I have spent my morning waiting to hear from Brett regarding the status of Maggie's ear infection. She has had an ear infection for about two-months, and has undergone three courses of increasingly strong antibiotics. I know it's a relatively minor thing, but it was upsetting me that my baby was sick and seemingly constantly. I know, she's in daycare and it's to be expected, but I also thought that she wouldn't have so many ear infections because she is 100% breastfed. So much for that theory.
Anyway, it just sort of highlights the difficulty for me of having to go to work. This is seriously like a totally minimal issue as difficulties go, I know that, but it's an example of the working-mom guilt that I have. I totally underestimated how hard it would be to be a working mom. This is, again, not news to anyone, but I honestly thought it would be great and that I wouldn't want to be a stay-at-home. Turns out I totally want to be a stay-at-home. I miss my baby when I'm at work, and more than that, the logistics of working and breastfeeding are just a challenge for me.
Pumping is not only time consuming and stressful to perform at work, but it's also consistently led to clogged ducts and inconsistent production that just stresses me out. I understand that a lot of women supplement with formula, and we tried this, but Maggie did not tolerate the formula. She had two bottles one day, and spent the following 24 hours projectile vomiting. I just didn't want to do that again, so I vowed to make sure that all she ever got was my breastmilk. She is seven months old today and that's all she's had. I am proud of this because it's been a huge commitment and struggle on my end. It wouldn't be if I didn't have to go to work.
I'm not a breastfeeding nazi. If Maggie had responded well to formula she'd be having it, but she didn't, so here we are. I'm just having trouble with the concept of having it all. In my situation, having it all means compromising somewhere all of the time. My job is not nearly as important to me as my daughter, so it gets compromised. I am by no means not doing my job, but I'm not going above and beyond and pursuing things in my career that would advance me quickly because I refuse to leave my daughter for any period of time. First of all that would be impossible given the breastfeeding and second of all it would be a huge demand on Brett because Maggie is a two-parent baby.
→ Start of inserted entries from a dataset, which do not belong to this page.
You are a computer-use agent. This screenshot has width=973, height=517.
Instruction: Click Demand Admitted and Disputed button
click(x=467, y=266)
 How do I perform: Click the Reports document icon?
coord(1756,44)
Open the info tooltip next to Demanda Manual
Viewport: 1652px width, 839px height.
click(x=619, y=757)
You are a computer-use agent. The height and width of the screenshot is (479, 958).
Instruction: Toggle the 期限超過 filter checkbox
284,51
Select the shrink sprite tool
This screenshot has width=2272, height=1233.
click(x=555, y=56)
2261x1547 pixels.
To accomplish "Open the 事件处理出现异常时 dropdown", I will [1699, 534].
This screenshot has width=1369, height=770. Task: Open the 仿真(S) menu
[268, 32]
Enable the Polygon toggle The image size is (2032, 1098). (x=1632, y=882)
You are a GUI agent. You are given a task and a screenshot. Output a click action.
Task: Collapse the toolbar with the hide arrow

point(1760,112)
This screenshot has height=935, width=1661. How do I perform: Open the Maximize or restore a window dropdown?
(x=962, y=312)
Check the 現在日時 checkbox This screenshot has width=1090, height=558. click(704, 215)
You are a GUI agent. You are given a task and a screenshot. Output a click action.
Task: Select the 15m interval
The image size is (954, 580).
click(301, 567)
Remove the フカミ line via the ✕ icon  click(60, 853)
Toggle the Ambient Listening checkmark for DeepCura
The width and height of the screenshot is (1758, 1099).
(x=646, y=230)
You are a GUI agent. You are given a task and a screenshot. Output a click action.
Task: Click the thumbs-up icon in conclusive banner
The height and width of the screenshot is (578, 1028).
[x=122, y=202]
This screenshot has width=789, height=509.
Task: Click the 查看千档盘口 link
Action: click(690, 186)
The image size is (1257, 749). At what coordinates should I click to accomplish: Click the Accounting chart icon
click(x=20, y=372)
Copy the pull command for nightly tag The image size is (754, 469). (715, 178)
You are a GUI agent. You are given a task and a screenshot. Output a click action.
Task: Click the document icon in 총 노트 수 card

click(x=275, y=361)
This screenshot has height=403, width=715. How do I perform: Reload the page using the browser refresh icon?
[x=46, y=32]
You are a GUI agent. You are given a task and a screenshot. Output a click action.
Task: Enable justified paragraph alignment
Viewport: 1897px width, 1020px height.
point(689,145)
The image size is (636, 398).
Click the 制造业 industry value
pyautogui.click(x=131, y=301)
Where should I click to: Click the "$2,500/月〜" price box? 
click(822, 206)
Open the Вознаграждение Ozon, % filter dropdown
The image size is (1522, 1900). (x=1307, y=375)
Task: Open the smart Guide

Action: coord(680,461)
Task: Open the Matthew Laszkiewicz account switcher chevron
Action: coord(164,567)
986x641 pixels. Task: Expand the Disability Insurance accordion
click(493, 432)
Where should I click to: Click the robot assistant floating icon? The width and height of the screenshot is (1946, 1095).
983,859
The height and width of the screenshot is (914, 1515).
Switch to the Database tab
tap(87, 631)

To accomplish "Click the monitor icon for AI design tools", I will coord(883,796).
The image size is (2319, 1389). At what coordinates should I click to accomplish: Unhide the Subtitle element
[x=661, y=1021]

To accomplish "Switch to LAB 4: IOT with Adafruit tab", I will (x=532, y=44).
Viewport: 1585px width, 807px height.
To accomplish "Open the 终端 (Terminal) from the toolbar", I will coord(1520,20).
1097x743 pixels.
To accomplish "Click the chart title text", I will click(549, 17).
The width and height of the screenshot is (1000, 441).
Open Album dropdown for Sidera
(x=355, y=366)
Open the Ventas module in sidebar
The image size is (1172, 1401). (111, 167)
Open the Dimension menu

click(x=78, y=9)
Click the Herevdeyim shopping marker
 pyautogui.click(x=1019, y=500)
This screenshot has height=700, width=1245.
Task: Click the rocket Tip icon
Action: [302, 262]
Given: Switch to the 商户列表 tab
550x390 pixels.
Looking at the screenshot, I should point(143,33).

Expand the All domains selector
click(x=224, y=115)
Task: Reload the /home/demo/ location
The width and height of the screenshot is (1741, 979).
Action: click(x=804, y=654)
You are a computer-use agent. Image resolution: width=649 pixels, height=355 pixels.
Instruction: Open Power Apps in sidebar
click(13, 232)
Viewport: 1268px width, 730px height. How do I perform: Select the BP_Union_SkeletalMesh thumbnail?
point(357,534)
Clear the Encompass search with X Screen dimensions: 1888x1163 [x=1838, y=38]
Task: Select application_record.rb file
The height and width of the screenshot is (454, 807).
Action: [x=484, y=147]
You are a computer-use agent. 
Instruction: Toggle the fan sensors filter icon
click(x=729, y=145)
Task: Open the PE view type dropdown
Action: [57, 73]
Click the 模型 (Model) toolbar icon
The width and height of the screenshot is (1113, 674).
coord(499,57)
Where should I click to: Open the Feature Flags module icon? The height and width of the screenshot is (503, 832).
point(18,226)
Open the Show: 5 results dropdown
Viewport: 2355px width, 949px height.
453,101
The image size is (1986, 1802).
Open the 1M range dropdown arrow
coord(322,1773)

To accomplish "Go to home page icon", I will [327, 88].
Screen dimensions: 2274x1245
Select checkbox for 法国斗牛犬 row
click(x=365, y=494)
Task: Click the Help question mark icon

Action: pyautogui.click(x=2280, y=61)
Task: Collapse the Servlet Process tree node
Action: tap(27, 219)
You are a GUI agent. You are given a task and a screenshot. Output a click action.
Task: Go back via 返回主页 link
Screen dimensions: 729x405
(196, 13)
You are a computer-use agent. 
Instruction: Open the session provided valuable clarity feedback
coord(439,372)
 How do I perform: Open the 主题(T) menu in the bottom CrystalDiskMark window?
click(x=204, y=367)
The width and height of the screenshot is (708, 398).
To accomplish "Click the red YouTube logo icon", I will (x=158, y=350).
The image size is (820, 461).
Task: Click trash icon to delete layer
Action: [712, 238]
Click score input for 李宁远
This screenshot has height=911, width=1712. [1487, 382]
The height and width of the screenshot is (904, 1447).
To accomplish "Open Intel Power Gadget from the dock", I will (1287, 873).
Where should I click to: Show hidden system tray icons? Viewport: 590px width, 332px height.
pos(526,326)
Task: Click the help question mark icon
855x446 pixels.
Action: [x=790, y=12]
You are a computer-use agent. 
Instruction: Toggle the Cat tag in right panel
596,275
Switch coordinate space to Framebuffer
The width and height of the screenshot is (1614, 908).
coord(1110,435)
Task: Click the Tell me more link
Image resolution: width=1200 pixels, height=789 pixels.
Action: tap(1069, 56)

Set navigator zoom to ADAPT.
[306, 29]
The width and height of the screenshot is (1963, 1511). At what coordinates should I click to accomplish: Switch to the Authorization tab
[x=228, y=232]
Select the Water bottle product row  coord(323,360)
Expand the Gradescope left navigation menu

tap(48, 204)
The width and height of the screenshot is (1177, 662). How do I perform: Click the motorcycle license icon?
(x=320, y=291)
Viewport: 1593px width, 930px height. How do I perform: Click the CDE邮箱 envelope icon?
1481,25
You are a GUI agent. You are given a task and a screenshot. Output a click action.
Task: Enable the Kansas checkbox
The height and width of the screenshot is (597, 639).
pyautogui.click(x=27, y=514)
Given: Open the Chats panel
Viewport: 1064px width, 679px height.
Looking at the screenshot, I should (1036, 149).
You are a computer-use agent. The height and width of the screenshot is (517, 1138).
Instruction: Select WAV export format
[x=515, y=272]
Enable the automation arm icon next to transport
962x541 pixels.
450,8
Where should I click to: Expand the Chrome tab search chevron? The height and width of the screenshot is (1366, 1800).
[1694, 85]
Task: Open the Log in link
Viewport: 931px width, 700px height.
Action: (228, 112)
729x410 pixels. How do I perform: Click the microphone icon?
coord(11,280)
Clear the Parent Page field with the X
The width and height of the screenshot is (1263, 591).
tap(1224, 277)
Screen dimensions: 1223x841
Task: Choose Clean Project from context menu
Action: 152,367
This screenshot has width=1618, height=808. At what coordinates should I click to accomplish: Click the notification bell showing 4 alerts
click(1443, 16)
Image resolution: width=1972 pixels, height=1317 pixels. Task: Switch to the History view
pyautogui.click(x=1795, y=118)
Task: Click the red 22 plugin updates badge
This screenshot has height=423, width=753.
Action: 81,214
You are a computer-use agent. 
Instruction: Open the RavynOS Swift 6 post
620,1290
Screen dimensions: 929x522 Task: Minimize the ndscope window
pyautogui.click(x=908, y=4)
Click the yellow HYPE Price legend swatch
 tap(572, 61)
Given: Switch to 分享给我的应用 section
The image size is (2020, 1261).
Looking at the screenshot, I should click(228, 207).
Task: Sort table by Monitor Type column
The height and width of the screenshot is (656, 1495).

She prefers us both to be there at night and I'm not really sure she would go to bed without us both. Maybe she's spoiled, maybe we're overly doting and crazy, but she is one awesome baby and she's doing so well that I don't mind.
I'm rambling like crazy, but it's hard for me to get a handle on all of this. I never thought I'd be saying that maybe having it all is not really the best goal for me. Maybe I wish I could stay at home with her and feel like I'm really excelling in one area instead of just getting by in all areas. This shit is tough for me.
And now on to a different topic. Health kick. It's off to a slow but steady start. I've cut way down on the sugar and white bread consumption and that feels good. I'm also going to the doctor on Monday and I suspect I'll be starting physical therapy for my back pain/sciatica again. Having a c-section really did a number on my core strength and I need help getting that back.
Oh, and the wait is now over. Maggie is free of ear infection! Hallelujah!